Automatic Differentiation

Automatic Differentiation is the foundation of how deep learning frameworks and machine learning algorithms in general work. Pytorch implements automatic differentiation through it's autograd module which computes gradients for all values in a tensor. Let's demonstrate this with an example.

Suppose we have a function:

$$ f(x) = 2x^2 + 3x $$

We know that the first order derivative is:

$$ f'(x) = 4x + 3 $$

If we set $x=2$, then the derivative at $x=2$ is

$$ 4(2) + 3 = 11 $$

Now let's see this in pytorch.

import torch

# setting mps device
device = torch.device('mps')

def quadratic(x):
    """ Creating the function """
    return 2 * x * x + 3 * x 

x = torch.tensor([2.0], requires_grad=True, device=device)

# applying the function to x
y = quadratic(x)

# computing the gradient
y.backward()

# accessing the derivative of x
x.grad
tensor([11.], device='mps:0')

We can now see the the x tensor has the grad value at 11 at $x=2$.

Computing Derivative for Multiple Values of X

The example above only returns the derivative when $x=2$. However, we may wish to plug in different values to return their derivatives. To do this using the above code, we encounter an error because backward() is set by default to compute for a tensor containing a single element.
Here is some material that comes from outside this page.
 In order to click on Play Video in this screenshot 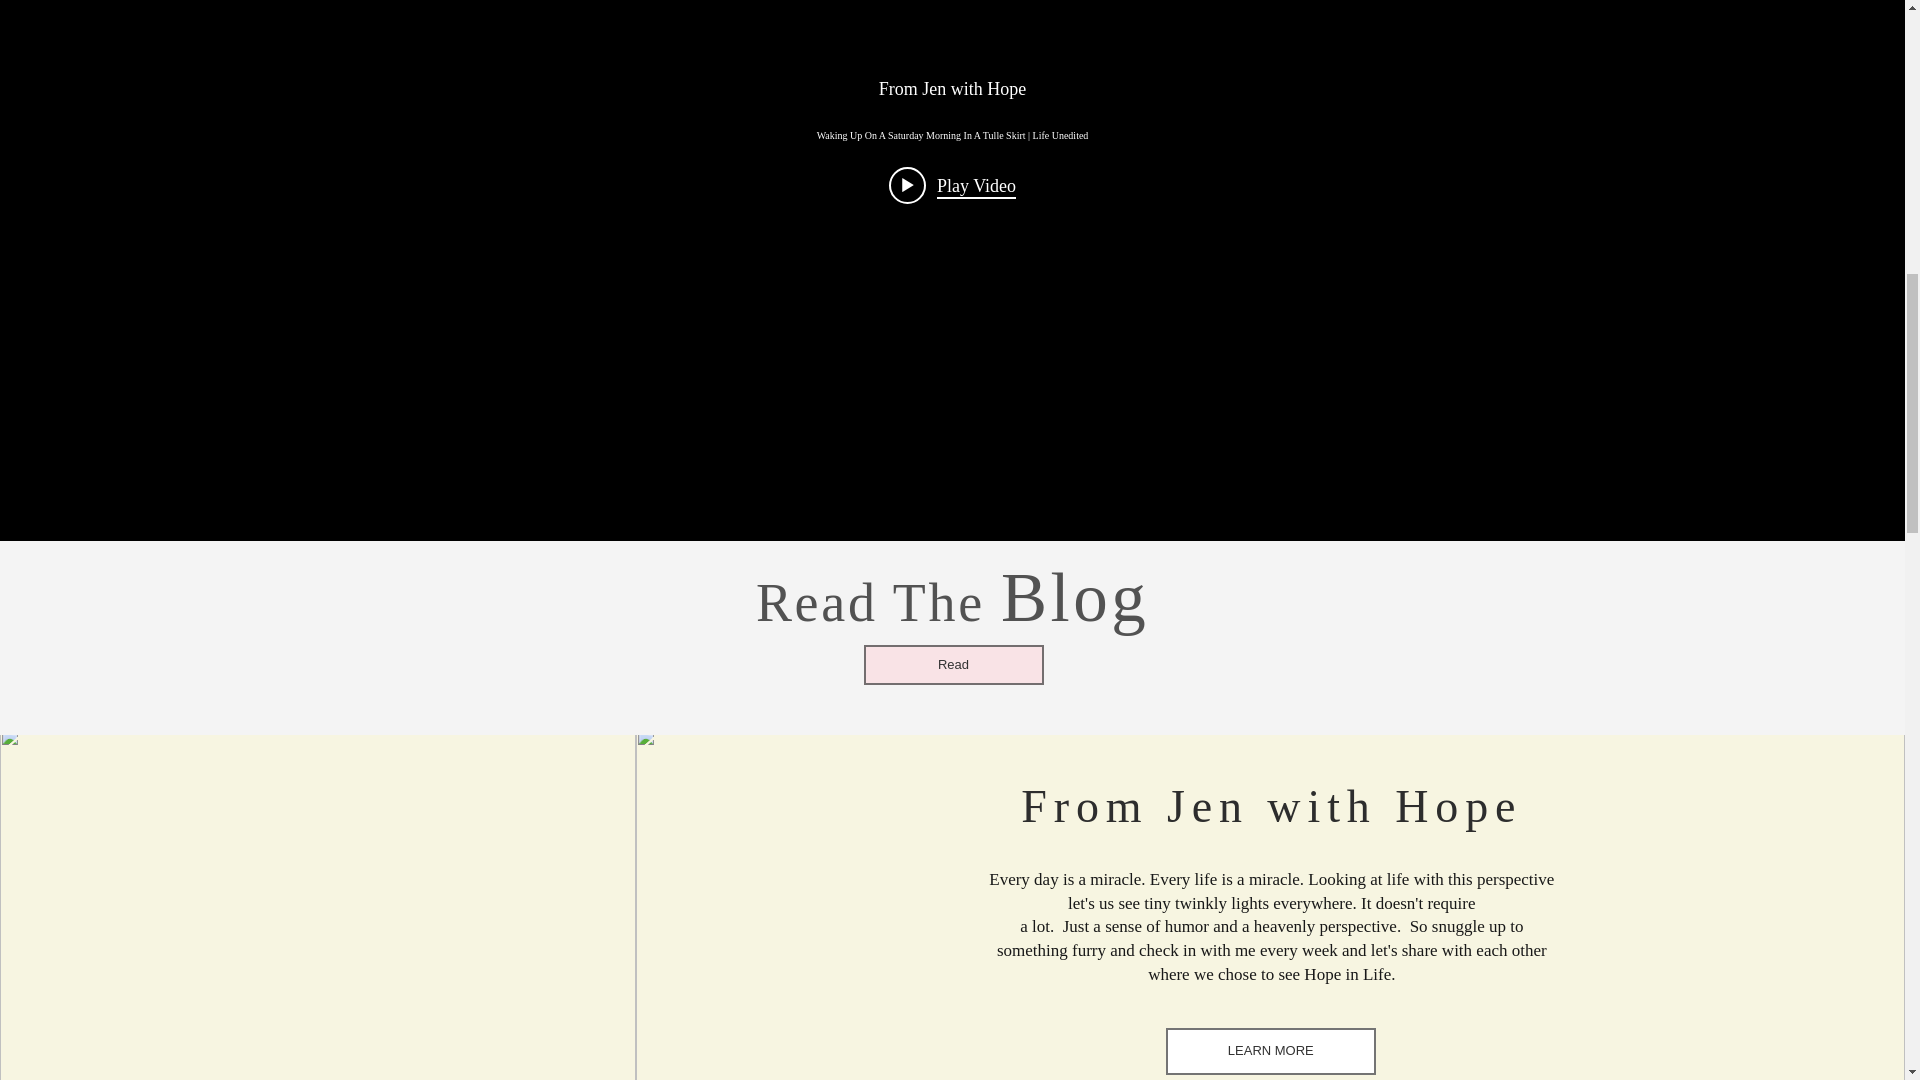, I will do `click(952, 186)`.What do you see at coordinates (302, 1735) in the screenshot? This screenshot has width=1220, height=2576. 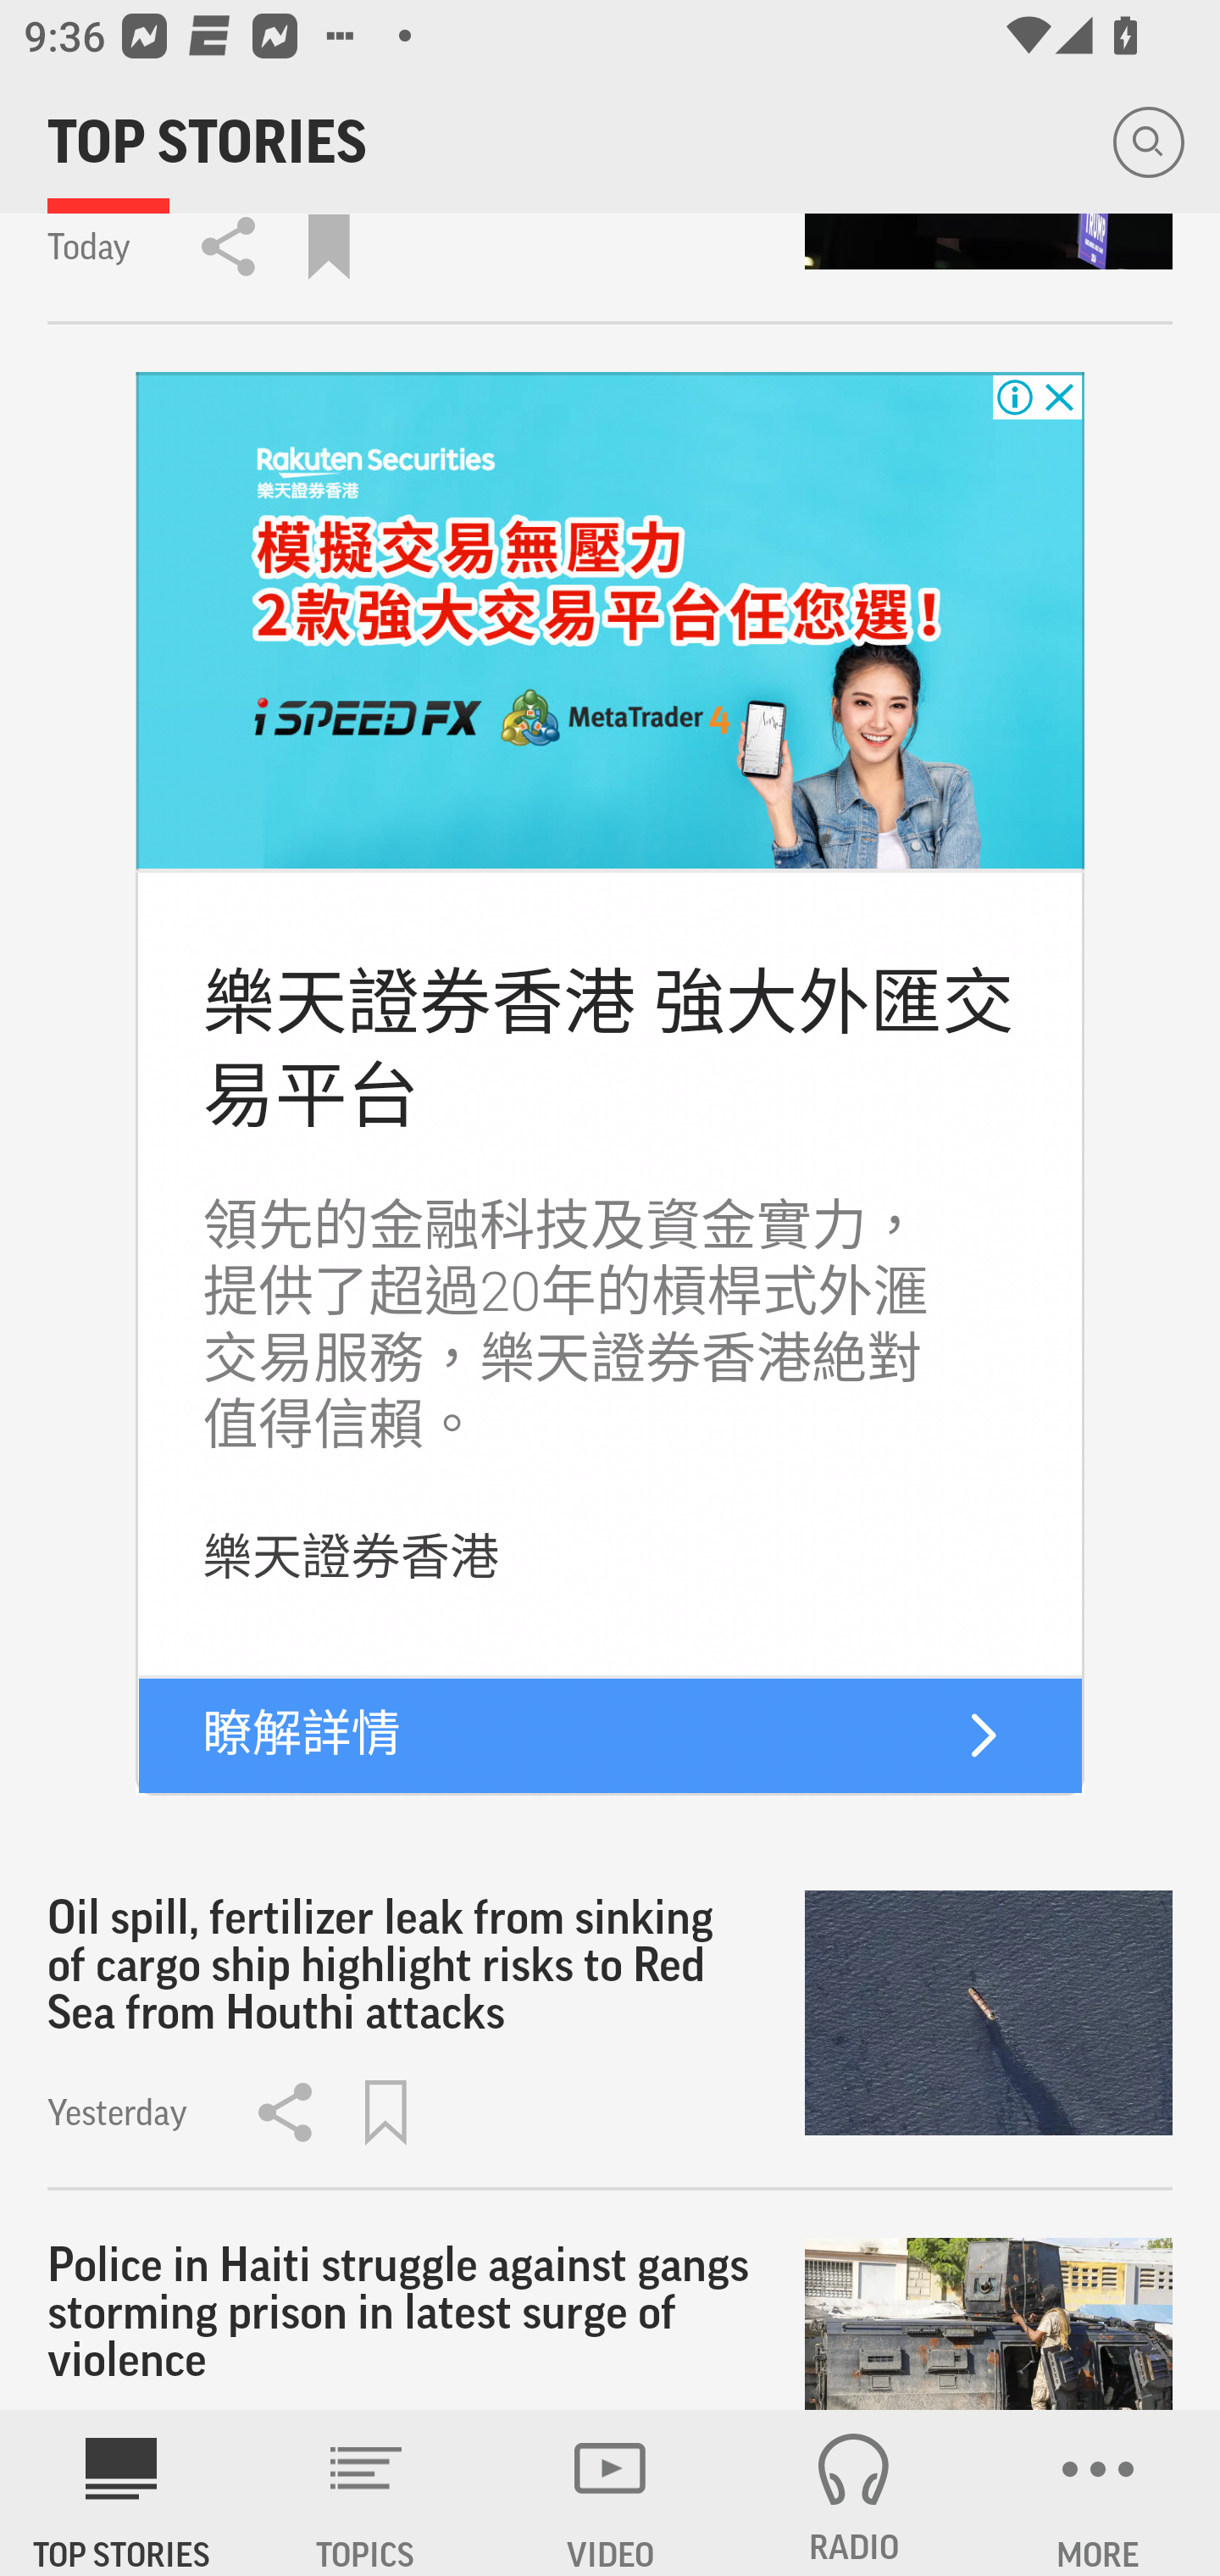 I see `瞭解詳情` at bounding box center [302, 1735].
We can adjust this parameter by calling the sum on the $y$ variable then calling the backward().

See the demonstration below:

x = torch.tensor([2.0, 3.0, 2.1], requires_grad=True, device=device)

# applying the function to x
y = quadratic(x)

# # computing the gradient
y.sum().backward()

# # accessing the derivative of x
x.grad
tensor([11.0000, 15.0000, 11.4000], device='mps:0')